Personal information
- Full name: Philip Leslie Thomas
- Date of birth: 14 December 1952
- Place of birth: Sherborne, England
- Date of death: August 1998 (aged 45–46)
- Place of death: Poole, England
- Height: 5 ft 10 in (1.78 m)
- Position: Midfielder

Youth career
- Bournemouth

Senior career*
- Years: Team / Apps / (Gls)
- 1971–1972: Bournemouth / 0 / (0)
- 1972–1976: Colchester United / 108 / (8)
- Total:  / 108 / (8)

= Phil Thomas (footballer) =

English footballer

Philip Leslie Thomas (14 December 1952 – August 1998) was an English footballer who played as a midfielder in the Football League for Colchester United.

==Career==

Born in Sherborne, Thomas began his career with Bournemouth, signing a professional deal with the club in July 1971 following his apprenticeship. He failed to break into the first team with the club and was subsequently signed by Colchester United manager Dick Graham in the summer of 1972.

Thomas made his Colchester debut in the League Cup against Gillingham on 16 August 1972, a 1–0 defeat. After Graham's resignation, Thomas continued to be a regular fixture in the first-team under new manager Jim Smith, helping his side gain promotion to the Third Division in the 1973–74 season, featuring mainly on the wing. He scored his first goal on 10 November 1972 in a 3–1 win at Layer Road over Southport.
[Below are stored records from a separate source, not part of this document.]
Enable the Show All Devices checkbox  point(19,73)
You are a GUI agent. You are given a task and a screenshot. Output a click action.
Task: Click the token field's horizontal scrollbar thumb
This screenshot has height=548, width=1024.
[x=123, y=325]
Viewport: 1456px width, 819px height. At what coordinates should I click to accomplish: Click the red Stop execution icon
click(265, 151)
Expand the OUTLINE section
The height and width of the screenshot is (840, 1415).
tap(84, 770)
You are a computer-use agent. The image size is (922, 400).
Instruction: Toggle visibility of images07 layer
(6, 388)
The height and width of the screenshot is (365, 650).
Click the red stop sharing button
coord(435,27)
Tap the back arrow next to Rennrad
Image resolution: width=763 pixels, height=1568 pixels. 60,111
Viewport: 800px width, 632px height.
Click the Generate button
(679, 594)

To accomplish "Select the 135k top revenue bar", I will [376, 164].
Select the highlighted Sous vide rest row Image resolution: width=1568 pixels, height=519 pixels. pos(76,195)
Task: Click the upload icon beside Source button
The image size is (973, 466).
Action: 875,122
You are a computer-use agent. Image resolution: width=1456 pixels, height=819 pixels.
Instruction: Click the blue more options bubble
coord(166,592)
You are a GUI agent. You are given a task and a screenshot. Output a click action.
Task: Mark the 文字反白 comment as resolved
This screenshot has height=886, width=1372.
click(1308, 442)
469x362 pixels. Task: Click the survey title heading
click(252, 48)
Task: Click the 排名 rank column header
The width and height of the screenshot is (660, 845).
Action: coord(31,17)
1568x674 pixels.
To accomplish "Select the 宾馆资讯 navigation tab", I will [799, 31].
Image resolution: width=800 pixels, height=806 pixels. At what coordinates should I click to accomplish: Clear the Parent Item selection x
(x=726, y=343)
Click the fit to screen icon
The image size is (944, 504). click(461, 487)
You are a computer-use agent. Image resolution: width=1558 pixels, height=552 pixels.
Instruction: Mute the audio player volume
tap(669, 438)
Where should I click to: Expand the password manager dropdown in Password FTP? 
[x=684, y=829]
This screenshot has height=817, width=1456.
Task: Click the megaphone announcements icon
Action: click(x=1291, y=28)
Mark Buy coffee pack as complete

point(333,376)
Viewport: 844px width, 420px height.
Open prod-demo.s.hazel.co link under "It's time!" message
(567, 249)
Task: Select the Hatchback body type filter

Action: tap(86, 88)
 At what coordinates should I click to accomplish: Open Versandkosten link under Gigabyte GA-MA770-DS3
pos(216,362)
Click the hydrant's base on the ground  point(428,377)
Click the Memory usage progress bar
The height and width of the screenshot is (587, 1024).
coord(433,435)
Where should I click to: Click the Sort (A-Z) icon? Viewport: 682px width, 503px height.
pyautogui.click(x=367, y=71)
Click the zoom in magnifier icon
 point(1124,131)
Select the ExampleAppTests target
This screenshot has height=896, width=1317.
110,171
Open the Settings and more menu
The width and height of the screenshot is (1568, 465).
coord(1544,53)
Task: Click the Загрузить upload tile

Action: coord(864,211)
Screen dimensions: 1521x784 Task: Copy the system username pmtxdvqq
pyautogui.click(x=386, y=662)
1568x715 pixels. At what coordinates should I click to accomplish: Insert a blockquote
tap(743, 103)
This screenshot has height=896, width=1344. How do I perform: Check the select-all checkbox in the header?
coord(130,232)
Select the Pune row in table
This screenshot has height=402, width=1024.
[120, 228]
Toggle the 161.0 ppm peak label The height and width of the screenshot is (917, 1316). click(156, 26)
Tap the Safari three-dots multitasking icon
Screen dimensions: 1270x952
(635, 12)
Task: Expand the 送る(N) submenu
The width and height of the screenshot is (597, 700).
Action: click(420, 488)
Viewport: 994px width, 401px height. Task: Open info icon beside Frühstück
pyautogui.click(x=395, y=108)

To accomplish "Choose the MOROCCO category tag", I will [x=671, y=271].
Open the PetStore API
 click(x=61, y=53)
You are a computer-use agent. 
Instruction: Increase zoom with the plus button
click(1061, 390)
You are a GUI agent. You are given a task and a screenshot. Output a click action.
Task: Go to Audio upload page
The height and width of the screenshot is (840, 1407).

Between 1972 and 1975, Thomas amassed 108 league appearances and scored eight goals, but he was forced to retire from the game in January 1976 at the age of 23 because of a recurring knee injury. He played his last professional game on 13 December 1975 in a 1–1 away draw with Wrexham, coming on as substitute for Lindsay Smith.

Following his retirement, Thomas became a pub landlord in Norwich and then in Ipswich before returning to his native Dorset to become a locksmith in the Poole area. He was granted a testimonial by Colchester United against Ipswich Town in May 1977. He died at the age of 46 in August 1998.